## Records excerpted from a collection
- Opening Delimiter -

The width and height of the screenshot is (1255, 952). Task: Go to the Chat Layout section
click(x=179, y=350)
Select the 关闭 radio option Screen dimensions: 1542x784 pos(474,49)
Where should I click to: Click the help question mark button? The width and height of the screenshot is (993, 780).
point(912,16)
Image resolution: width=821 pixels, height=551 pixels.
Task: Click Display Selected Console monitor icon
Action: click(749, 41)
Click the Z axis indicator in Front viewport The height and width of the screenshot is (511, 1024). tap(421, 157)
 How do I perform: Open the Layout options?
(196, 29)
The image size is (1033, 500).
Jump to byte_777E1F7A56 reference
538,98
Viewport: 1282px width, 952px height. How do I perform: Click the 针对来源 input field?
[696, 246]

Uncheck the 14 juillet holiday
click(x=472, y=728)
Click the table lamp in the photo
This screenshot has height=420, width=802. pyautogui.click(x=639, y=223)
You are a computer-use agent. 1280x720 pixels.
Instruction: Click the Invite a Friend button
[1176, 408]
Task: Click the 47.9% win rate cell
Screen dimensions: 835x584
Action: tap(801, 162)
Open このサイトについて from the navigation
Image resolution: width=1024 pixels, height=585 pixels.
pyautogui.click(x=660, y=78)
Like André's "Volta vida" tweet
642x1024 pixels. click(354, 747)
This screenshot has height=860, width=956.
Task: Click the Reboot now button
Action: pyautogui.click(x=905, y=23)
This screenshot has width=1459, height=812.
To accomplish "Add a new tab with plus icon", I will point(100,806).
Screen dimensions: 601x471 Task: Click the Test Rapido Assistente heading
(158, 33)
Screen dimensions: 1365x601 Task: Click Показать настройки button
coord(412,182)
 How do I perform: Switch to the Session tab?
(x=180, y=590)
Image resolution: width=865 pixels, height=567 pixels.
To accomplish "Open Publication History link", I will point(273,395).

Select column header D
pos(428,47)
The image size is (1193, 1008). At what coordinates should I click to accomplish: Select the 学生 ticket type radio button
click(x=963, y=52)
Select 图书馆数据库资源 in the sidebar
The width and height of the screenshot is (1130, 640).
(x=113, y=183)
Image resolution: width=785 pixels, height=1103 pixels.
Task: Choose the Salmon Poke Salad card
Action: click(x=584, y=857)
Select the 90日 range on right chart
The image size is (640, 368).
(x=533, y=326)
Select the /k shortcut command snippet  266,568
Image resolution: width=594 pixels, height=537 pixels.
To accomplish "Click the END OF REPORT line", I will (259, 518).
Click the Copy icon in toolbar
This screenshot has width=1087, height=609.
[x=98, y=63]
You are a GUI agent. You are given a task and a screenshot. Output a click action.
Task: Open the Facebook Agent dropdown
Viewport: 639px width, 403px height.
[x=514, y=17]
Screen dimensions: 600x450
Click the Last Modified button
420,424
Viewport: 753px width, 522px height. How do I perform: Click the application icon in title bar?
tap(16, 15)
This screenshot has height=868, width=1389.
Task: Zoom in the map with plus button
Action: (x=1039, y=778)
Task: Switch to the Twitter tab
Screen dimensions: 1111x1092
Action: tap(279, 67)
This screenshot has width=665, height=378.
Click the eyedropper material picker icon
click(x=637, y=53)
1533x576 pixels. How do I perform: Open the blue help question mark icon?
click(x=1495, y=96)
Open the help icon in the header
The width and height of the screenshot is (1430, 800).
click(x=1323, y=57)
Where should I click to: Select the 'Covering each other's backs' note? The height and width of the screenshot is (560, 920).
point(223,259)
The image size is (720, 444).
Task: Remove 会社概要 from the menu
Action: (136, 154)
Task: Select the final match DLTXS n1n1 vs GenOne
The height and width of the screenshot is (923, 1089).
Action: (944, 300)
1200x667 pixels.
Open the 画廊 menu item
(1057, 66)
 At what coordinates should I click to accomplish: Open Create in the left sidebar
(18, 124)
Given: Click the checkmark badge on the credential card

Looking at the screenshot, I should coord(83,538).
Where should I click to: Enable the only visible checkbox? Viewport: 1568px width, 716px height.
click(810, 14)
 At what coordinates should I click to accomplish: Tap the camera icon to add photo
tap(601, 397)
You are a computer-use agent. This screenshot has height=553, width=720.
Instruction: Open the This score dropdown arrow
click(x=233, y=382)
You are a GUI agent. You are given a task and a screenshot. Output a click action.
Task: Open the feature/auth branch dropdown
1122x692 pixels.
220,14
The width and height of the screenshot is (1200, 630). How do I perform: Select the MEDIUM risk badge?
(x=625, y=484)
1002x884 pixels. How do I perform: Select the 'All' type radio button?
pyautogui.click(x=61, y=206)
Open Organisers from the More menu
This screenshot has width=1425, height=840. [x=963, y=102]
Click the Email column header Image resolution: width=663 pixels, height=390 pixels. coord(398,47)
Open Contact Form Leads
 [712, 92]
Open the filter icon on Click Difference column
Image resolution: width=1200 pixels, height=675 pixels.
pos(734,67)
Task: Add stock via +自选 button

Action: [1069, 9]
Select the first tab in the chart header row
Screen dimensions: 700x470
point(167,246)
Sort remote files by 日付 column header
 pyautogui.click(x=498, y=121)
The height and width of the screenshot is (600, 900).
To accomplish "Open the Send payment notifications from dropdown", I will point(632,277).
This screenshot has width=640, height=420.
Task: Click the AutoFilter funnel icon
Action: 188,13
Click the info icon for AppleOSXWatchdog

- Closing Delimiter -

## Task to carry out
Return all the data exactly as given.

## Exercise answer
The width and height of the screenshot is (1255, 952). Task: Go to the Chat Layout section
click(x=179, y=350)
Select the 关闭 radio option Screen dimensions: 1542x784 pos(474,49)
Where should I click to: Click the help question mark button? The width and height of the screenshot is (993, 780).
point(912,16)
Image resolution: width=821 pixels, height=551 pixels.
Task: Click Display Selected Console monitor icon
Action: click(749, 41)
Click the Z axis indicator in Front viewport The height and width of the screenshot is (511, 1024). tap(421, 157)
 How do I perform: Open the Layout options?
(196, 29)
The image size is (1033, 500).
Jump to byte_777E1F7A56 reference
538,98
Viewport: 1282px width, 952px height. How do I perform: Click the 针对来源 input field?
[696, 246]

Uncheck the 14 juillet holiday
click(x=472, y=728)
Click the table lamp in the photo
This screenshot has height=420, width=802. pyautogui.click(x=639, y=223)
You are a computer-use agent. 1280x720 pixels.
Instruction: Click the Invite a Friend button
[1176, 408]
Task: Click the 47.9% win rate cell
Screen dimensions: 835x584
Action: tap(801, 162)
Open このサイトについて from the navigation
Image resolution: width=1024 pixels, height=585 pixels.
pyautogui.click(x=660, y=78)
Like André's "Volta vida" tweet
642x1024 pixels. click(354, 747)
This screenshot has height=860, width=956.
Task: Click the Reboot now button
Action: pyautogui.click(x=905, y=23)
This screenshot has width=1459, height=812.
To accomplish "Add a new tab with plus icon", I will point(100,806).
Screen dimensions: 601x471 Task: Click the Test Rapido Assistente heading
(158, 33)
Screen dimensions: 1365x601 Task: Click Показать настройки button
coord(412,182)
 How do I perform: Switch to the Session tab?
(x=180, y=590)
Image resolution: width=865 pixels, height=567 pixels.
To accomplish "Open Publication History link", I will point(273,395).

Select column header D
pos(428,47)
The image size is (1193, 1008). At what coordinates should I click to accomplish: Select the 学生 ticket type radio button
click(x=963, y=52)
Select 图书馆数据库资源 in the sidebar
The width and height of the screenshot is (1130, 640).
(x=113, y=183)
Image resolution: width=785 pixels, height=1103 pixels.
Task: Choose the Salmon Poke Salad card
Action: click(x=584, y=857)
Select the 90日 range on right chart
The image size is (640, 368).
(x=533, y=326)
Select the /k shortcut command snippet  266,568
Image resolution: width=594 pixels, height=537 pixels.
To accomplish "Click the END OF REPORT line", I will (259, 518).
Click the Copy icon in toolbar
This screenshot has width=1087, height=609.
[x=98, y=63]
You are a GUI agent. You are given a task and a screenshot. Output a click action.
Task: Open the Facebook Agent dropdown
Viewport: 639px width, 403px height.
[x=514, y=17]
Screen dimensions: 600x450
Click the Last Modified button
420,424
Viewport: 753px width, 522px height. How do I perform: Click the application icon in title bar?
tap(16, 15)
This screenshot has height=868, width=1389.
Task: Zoom in the map with plus button
Action: (x=1039, y=778)
Task: Switch to the Twitter tab
Screen dimensions: 1111x1092
Action: tap(279, 67)
This screenshot has width=665, height=378.
Click the eyedropper material picker icon
click(x=637, y=53)
1533x576 pixels. How do I perform: Open the blue help question mark icon?
click(x=1495, y=96)
Open the help icon in the header
The width and height of the screenshot is (1430, 800).
click(x=1323, y=57)
Where should I click to: Select the 'Covering each other's backs' note? The height and width of the screenshot is (560, 920).
point(223,259)
The image size is (720, 444).
Task: Remove 会社概要 from the menu
Action: (136, 154)
Task: Select the final match DLTXS n1n1 vs GenOne
The height and width of the screenshot is (923, 1089).
Action: (944, 300)
1200x667 pixels.
Open the 画廊 menu item
(1057, 66)
 At what coordinates should I click to accomplish: Open Create in the left sidebar
(18, 124)
Given: Click the checkmark badge on the credential card

Looking at the screenshot, I should coord(83,538).
Where should I click to: Enable the only visible checkbox? Viewport: 1568px width, 716px height.
click(810, 14)
 At what coordinates should I click to accomplish: Tap the camera icon to add photo
tap(601, 397)
You are a computer-use agent. This screenshot has height=553, width=720.
Instruction: Open the This score dropdown arrow
click(x=233, y=382)
You are a GUI agent. You are given a task and a screenshot. Output a click action.
Task: Open the feature/auth branch dropdown
1122x692 pixels.
220,14
The width and height of the screenshot is (1200, 630). How do I perform: Select the MEDIUM risk badge?
(x=625, y=484)
1002x884 pixels. How do I perform: Select the 'All' type radio button?
pyautogui.click(x=61, y=206)
Open Organisers from the More menu
This screenshot has width=1425, height=840. [x=963, y=102]
Click the Email column header Image resolution: width=663 pixels, height=390 pixels. coord(398,47)
Open Contact Form Leads
 [712, 92]
Open the filter icon on Click Difference column
Image resolution: width=1200 pixels, height=675 pixels.
pos(734,67)
Task: Add stock via +自选 button

Action: [1069, 9]
Select the first tab in the chart header row
Screen dimensions: 700x470
point(167,246)
Sort remote files by 日付 column header
 pyautogui.click(x=498, y=121)
The height and width of the screenshot is (600, 900).
To accomplish "Open the Send payment notifications from dropdown", I will point(632,277).
This screenshot has width=640, height=420.
Task: Click the AutoFilter funnel icon
Action: 188,13
Click the info icon for AppleOSXWatchdog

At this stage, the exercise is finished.